Andersen M E
K.S. Crump Division, ICF Kaiser International, Morrisville, NC 27560, USA.
Toxicol Lett. 1995 Sep;79(1-3):35-44. doi: 10.1016/0378-4274(95)03355-o.
Pharmacokinetics (PK) involves the study of the rates of absorption, distribution, excretion, and biotransformation of chemicals and their metabolites. PK models can be used to reconstruct extensive time-course data sets based on a small number of kinetic parameters. These models can be used to predict the results of new experiments and integrate studies on kinetics, disposition and metabolism in various animal species [1]. The 2 main approaches that have been pursued in developing PK models are: (1) data-based compartmental modeling; and (2) physiologically based compartmental modeling. Data-based models rely on the collection of time-course concentration data and fitting these data with mathematical models. Compartments in these models do not necessarily reflect the anatomy and physiology of the animal, and the kinetic constants derived from these models do not have obvious physiological or biochemical counterparts. In physiologically based pharmacokinetic (PBPK) models, compartments correspond more closely to actual anatomical structures, defined with respect to their volumes, blood flows, chemical binding (partitioning) characteristics, and ability to metabolize or excrete the compounds of interest. Because the kinetic parameters of these models reflect tissue blood flows, partitioning, and biochemical constants, these models are more readily scaled from one animal species to another [2]. PBPK models have been used to understand the disposition of chemicals in the body for almost 70 years. Their more widespread application in toxicology dates back only 15 years or so to models developed for polychlorinated biphenyls and other persistent lipophilic compounds. Quantitative applications of PBPK models in risk assessment date to the development of a number of PBPK models for methylene chloride in the mid 1980s. The burgeoning use of PBPK models in toxicology research and chemical risk assessment today is primarily related to their ability to make more accurate predictions of target tissue dose for different exposure situations in different animal species, including humans. This overview includes a discussion of the development of these PBPK models in toxicology and speculates about future applications of PBPK and physiologically based pharmacodynamic (PBPD) models in chemical risk assessment.

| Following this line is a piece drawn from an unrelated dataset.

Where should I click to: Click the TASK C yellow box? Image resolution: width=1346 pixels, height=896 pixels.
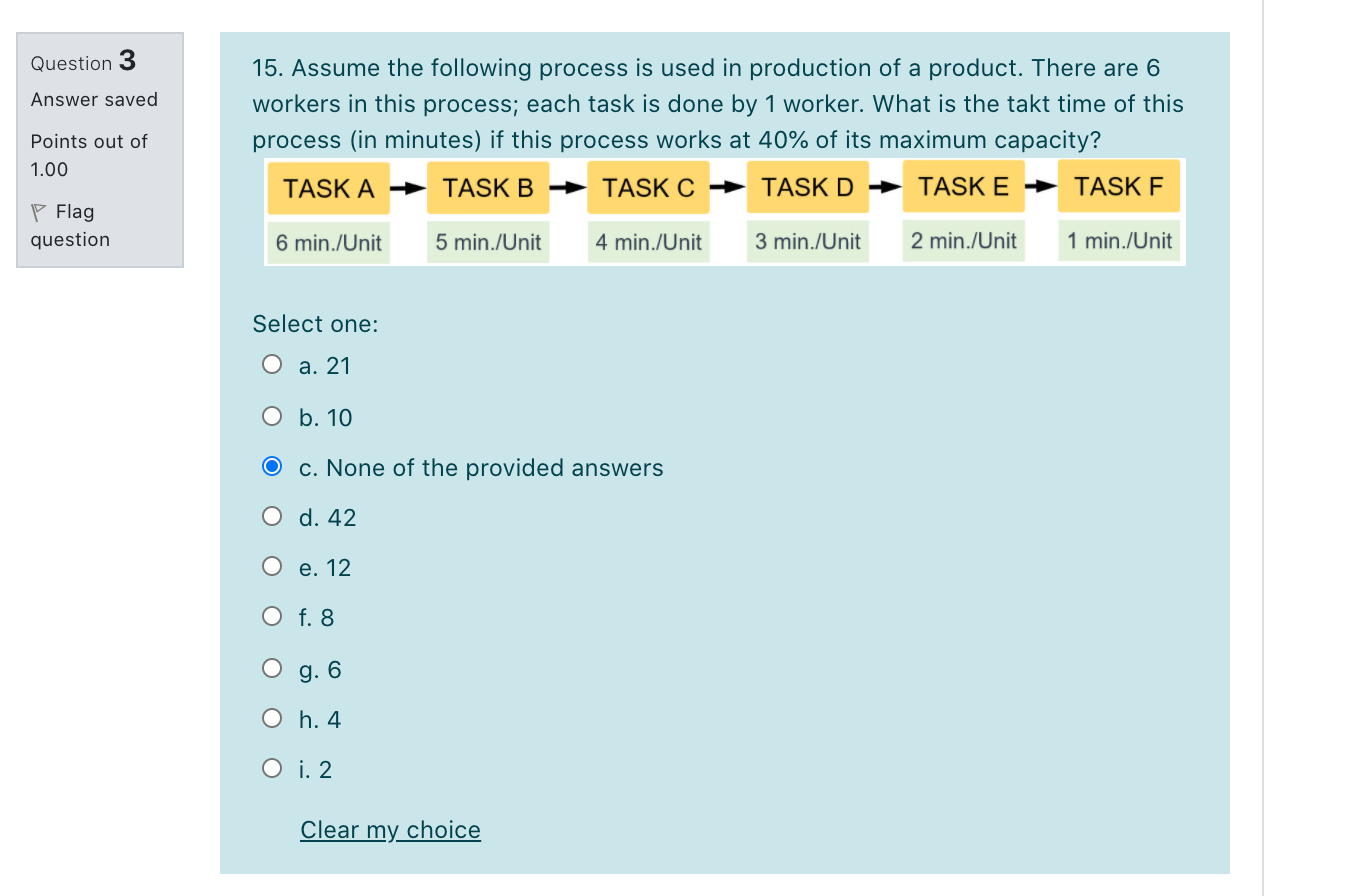(648, 188)
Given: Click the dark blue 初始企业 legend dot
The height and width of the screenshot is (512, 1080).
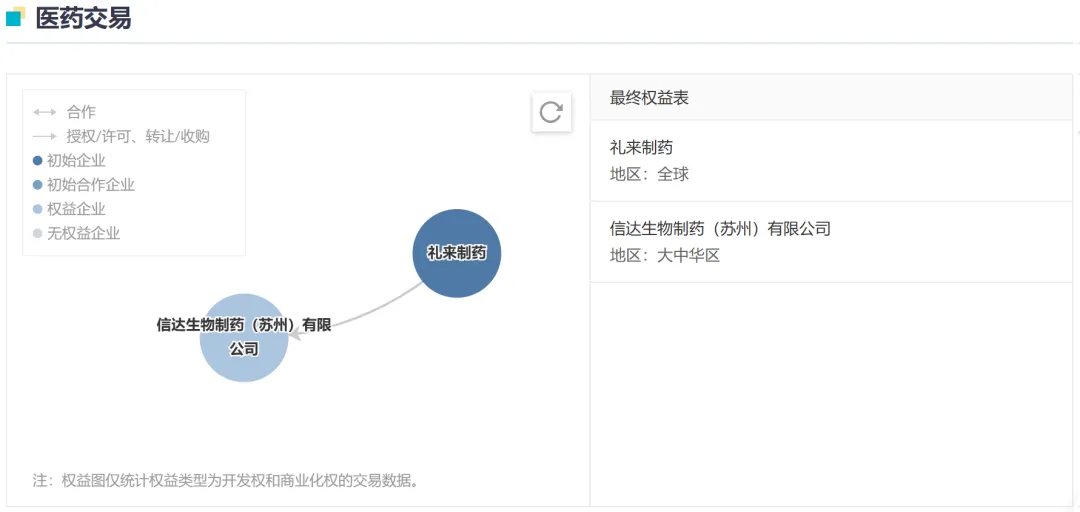Looking at the screenshot, I should (x=38, y=161).
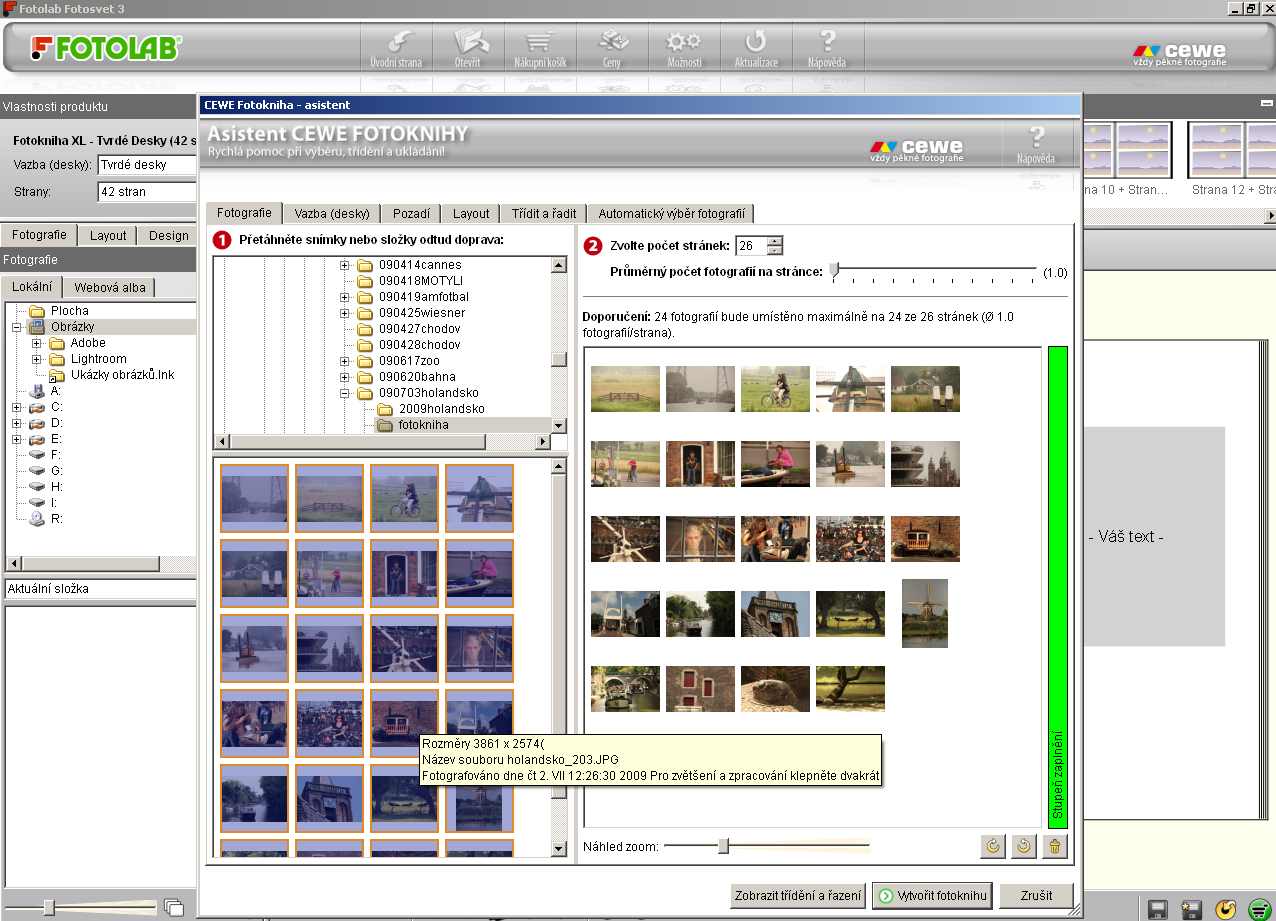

药代动力学(PK)涉及对化学物质及其代谢产物的吸收、分布、排泄和生物转化速率的研究。PK模型可用于基于少量动力学参数重建大量的时间进程数据集。这些模型可用于预测新实验的结果,并整合各种动物物种的动力学、处置和代谢研究[1]。在开发PK模型时所采用的两种主要方法是:(1)基于数据的房室建模;以及(2)基于生理学的房室建模。基于数据的模型依赖于时间进程浓度数据的收集,并将这些数据与数学模型进行拟合。这些模型中的房室不一定反映动物的解剖结构和生理学,并且从这些模型得出的动力学常数没有明显的生理或生化对应物。在基于生理学的药代动力学(PBPK)模型中,房室与实际解剖结构的对应更为紧密,根据其体积、血流量、化学结合(分配)特性以及代谢或排泄目标化合物的能力来定义。由于这些模型的动力学参数反映了组织血流量、分配和生化常数,因此这些模型更容易从一种动物物种扩展到另一种动物物种[2]。PBPK模型已被用于了解化学物质在体内的处置情况近70年了。它们在毒理学中的更广泛应用仅可追溯到大约15年前为多氯联苯和其他持久性亲脂性化合物开发的模型。PBPK模型在风险评估中的定量应用可追溯到20世纪80年代中期为二氯甲烷开发的一些PBPK模型。如今,PBPK模型在毒理学研究和化学风险评估中的迅速应用主要与其能够更准确地预测不同动物物种(包括人类)在不同暴露情况下的靶组织剂量有关。本综述包括对这些PBPK模型在毒理学中的发展讨论,并推测了PBPK和基于生理学的药效学(PBPD)模型在化学风险评估中的未来应用。